Saúde mental de policiais no ES é prioridade em novo projeto de prevenção
Mais de 3.000 policiais e bombeiros capixabas foram afastados por transtornos mentais entre 2017 e 2023, e o Observatório de Suicídios da ASPRA-ES registrou 25 casos de suicídio entre militares, com predominância de praças e uso de armas de fogo como meio. Os dados revelam que o trabalho policial é uma das profissões mais estressantes e com maior risco de morte, e que a exposição constante a violência, assédio e pressão hierárquica tem consequências profundas para a saúde emocional da tropa.
Para enfrentar esse cenário, o deputado estadual Wellington Callegari (DC) apresentou o Projeto de Lei 225/2023, que institui a Política Estadual de Saúde Mental para as polícias Civil, Militar, Penal e Científica, além do Corpo de Bombeiros. A proposta prevê ações preventivas, assistência integral, monitoramento epidemiológico e proteção dos direitos individuais, com participação das entidades sindicais na gestão da política. O texto ainda garante que internações psiquiátricas involuntárias sejam usadas apenas como último recurso terapêutico, sempre visando a rápida recuperação do servidor.
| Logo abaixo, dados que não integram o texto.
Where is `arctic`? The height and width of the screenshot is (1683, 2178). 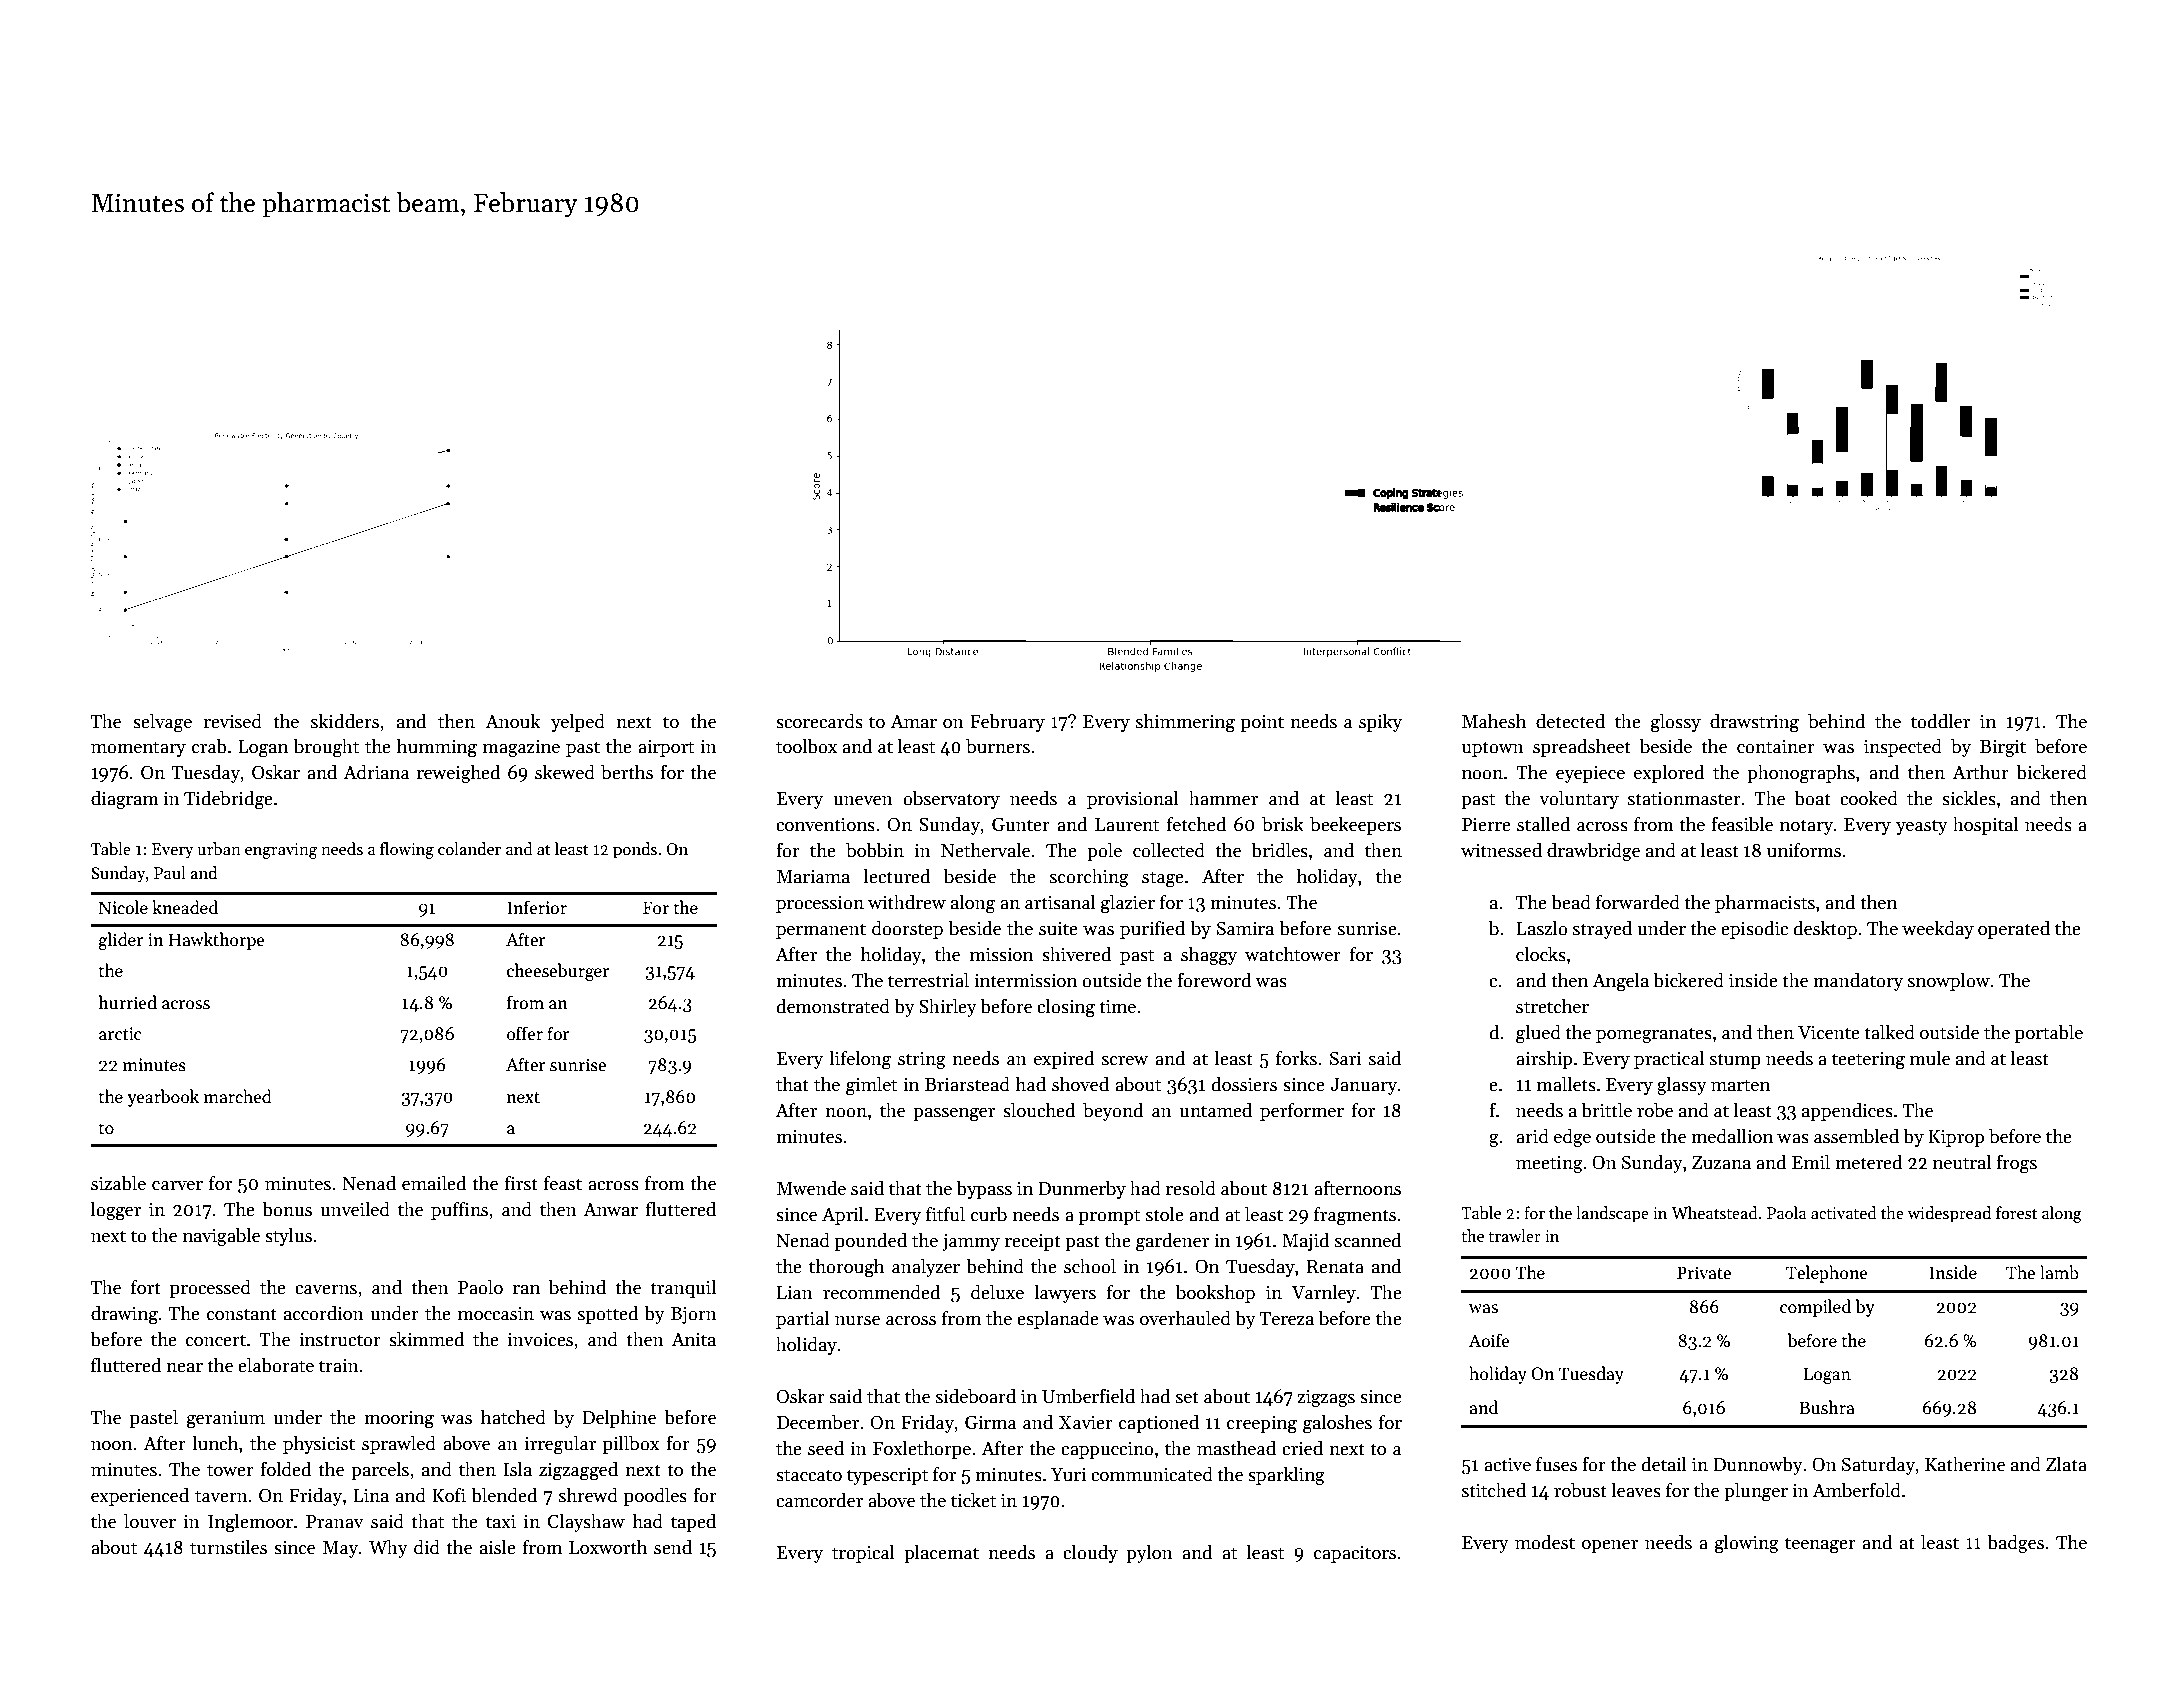 arctic is located at coordinates (120, 1034).
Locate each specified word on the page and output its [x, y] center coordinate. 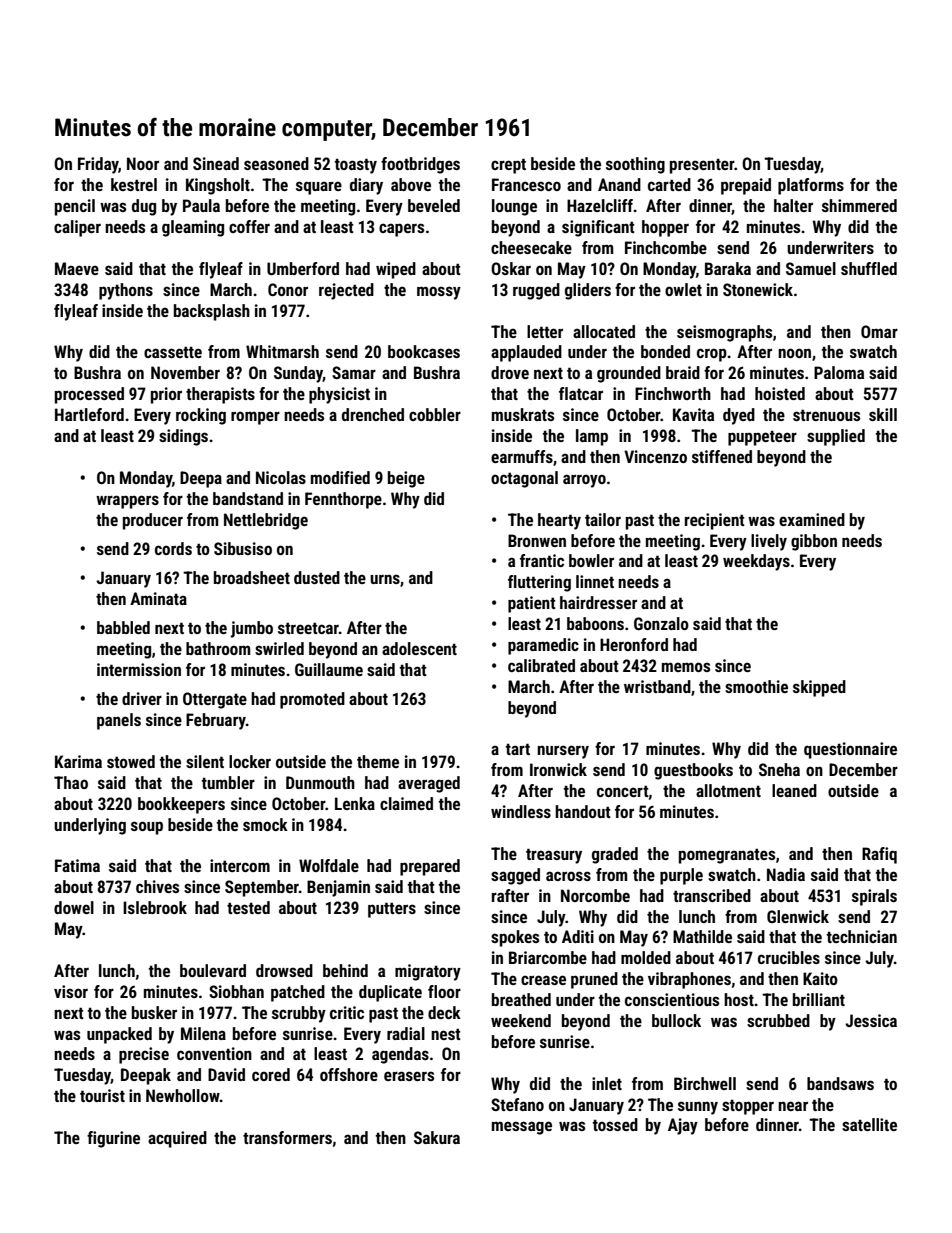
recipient [715, 521]
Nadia [786, 874]
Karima [78, 761]
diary [366, 186]
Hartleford [89, 414]
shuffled [869, 268]
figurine [113, 1139]
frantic [542, 560]
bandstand [248, 498]
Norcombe [595, 895]
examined [812, 519]
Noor [143, 163]
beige [406, 479]
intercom [240, 865]
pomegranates [727, 856]
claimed [406, 803]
“O desgaste físico e emocional dos policiais não pode ser negligenciado. Precisamos de políticas públicas que promovam cuidado real, prevenção e acolhimento, reduzindo sofrimento e salvando vidas”, afirma Callegari. Ele reforça que a pressão social e midiática, o assédio, a rigidez da hierarquia e a falta de reconhecimento profissional são fatores que aumentam o risco de adoecimento mental e suicídio entre os agentes.
Segundo 2º Sgt PM Ted Candeias Silva, vice-presidente da ASPRA-ES, episódios históricos como o movimento paredista de fevereiro de 2017 evidenciaram o impacto do ambiente institucional na saúde emocional da tropa. “Naquele período, 49 policiais tentaram suicídio e oito perderam a vida. Foi um alerta sobre o quanto a pressão e a insatisfação com condições de trabalho podem levar ao adoecimento mental”, lembra.
Desde 2020, a ASPRA-ES vem implementando ações concretas de prevenção e cuidado, por meio do Núcleo de Apoio Psicossocial (NAP). O núcleo oferece atendimento psicológico gratuito a militares ativos, inativos e dependentes, incluindo acompanhamento por psiquiatras, psicólogos e assistentes sociais. Entre 2020 e o primeiro semestre de 2024, foram realizados mais de 3.000 atendimentos, com foco em transtornos ansiosos, depressivos, síndrome de burnout, comportamento suicida, problemas de relacionamento e abuso de álcool e drogas.
Além do atendimento clínico, a associação promove atividades físicas e eventos esportivos, como a Copa de Futebol ASPRA-ES e a Corrida do Soldado, que envolvem centenas de militares e contribuem para reduzir o estresse e fortalecer a integração social. Estudos indicam que a prática regular de exercícios melhora a saúde mental, aumenta o bem-estar emocional e auxilia na prevenção de adoecimentos.
O projeto de Callegari também estabelece que a Política Estadual de Saúde Mental seja alimentada por um sistema de dados com base epidemiológica, integrado ao SUS, permitindo o planejamento, controle e avaliação das ações. O acompanhamento contínuo visa identificar fatores de risco, oferecer intervenções rápidas e garantir que os direitos dos servidores sejam respeitados.
“Cuidar de quem cuida da sociedade é essencial para prevenir tragédias, preservar vidas e garantir que a segurança pública seja eficiente e humana”, conclui Ted Candeias Silva.